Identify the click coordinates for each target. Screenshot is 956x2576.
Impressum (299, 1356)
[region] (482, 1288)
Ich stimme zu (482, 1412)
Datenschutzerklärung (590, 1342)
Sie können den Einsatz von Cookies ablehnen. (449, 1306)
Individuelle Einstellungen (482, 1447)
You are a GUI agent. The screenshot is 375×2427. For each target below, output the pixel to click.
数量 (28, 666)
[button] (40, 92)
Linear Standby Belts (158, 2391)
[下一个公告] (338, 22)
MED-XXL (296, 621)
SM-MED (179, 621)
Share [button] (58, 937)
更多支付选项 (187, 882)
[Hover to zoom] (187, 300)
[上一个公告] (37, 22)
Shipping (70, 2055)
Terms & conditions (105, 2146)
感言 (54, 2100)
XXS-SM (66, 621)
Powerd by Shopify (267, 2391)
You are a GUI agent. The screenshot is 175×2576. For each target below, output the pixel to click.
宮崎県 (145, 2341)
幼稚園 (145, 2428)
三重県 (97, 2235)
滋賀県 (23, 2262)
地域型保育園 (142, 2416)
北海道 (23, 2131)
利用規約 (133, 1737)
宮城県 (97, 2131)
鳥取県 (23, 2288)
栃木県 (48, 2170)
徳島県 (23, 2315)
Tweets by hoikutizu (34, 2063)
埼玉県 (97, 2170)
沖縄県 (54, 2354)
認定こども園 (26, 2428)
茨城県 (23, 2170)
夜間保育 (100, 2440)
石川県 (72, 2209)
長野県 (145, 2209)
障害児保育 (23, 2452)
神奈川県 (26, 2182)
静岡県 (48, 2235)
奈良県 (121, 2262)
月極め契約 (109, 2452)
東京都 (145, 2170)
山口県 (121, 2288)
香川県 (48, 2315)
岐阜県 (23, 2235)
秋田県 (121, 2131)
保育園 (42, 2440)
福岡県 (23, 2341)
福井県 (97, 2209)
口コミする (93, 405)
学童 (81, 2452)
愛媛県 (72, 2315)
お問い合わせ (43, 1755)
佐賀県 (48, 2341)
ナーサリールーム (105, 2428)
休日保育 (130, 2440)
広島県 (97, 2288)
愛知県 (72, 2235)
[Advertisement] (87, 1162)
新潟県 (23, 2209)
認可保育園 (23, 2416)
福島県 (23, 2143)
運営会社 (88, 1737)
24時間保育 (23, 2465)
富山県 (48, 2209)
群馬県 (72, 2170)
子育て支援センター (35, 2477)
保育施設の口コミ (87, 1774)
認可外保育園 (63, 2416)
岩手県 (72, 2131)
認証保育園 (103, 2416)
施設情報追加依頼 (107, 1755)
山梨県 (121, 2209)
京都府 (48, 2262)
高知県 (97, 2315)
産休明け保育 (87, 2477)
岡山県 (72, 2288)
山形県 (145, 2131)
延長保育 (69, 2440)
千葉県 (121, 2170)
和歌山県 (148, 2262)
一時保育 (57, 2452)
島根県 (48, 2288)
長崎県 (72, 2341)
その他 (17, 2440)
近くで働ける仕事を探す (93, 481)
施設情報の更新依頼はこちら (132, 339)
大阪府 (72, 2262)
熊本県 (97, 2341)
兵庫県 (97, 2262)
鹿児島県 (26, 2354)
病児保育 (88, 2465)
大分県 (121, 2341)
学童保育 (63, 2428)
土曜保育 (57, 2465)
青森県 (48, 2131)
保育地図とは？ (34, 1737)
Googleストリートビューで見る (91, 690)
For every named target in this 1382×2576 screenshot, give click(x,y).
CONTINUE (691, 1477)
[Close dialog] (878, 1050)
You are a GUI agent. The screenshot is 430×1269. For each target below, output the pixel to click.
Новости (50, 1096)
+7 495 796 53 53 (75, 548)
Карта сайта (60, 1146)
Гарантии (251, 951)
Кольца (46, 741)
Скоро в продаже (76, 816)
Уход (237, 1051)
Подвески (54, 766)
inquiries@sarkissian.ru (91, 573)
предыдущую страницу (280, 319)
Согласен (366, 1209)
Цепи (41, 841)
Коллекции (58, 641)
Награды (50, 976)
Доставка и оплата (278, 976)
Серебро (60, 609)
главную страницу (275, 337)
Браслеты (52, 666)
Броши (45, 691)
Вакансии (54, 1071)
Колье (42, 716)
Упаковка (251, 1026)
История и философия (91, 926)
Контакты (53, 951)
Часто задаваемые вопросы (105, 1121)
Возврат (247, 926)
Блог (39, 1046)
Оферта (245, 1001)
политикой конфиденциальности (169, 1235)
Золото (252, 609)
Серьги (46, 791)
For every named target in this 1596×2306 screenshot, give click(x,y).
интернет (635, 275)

> _Problem details_: Gather each line in these records that contains the string "target".

> _Finished task_:
Identify the click coordinates for each target. Screenshot is 956x2576.
You are a GUI agent. The screenshot is 375×2427. For each target below, output the pixel to click.
You are a GUI agent. The screenshot is 175×2576. For each target below, output the pixel to click.
For every named target in this 1382×2576 screenshot, give click(x,y).
You are a GUI agent. The screenshot is 430×1269. For each target below, output the pixel to click.
For every named target in this 1596×2306 screenshot, give click(x,y).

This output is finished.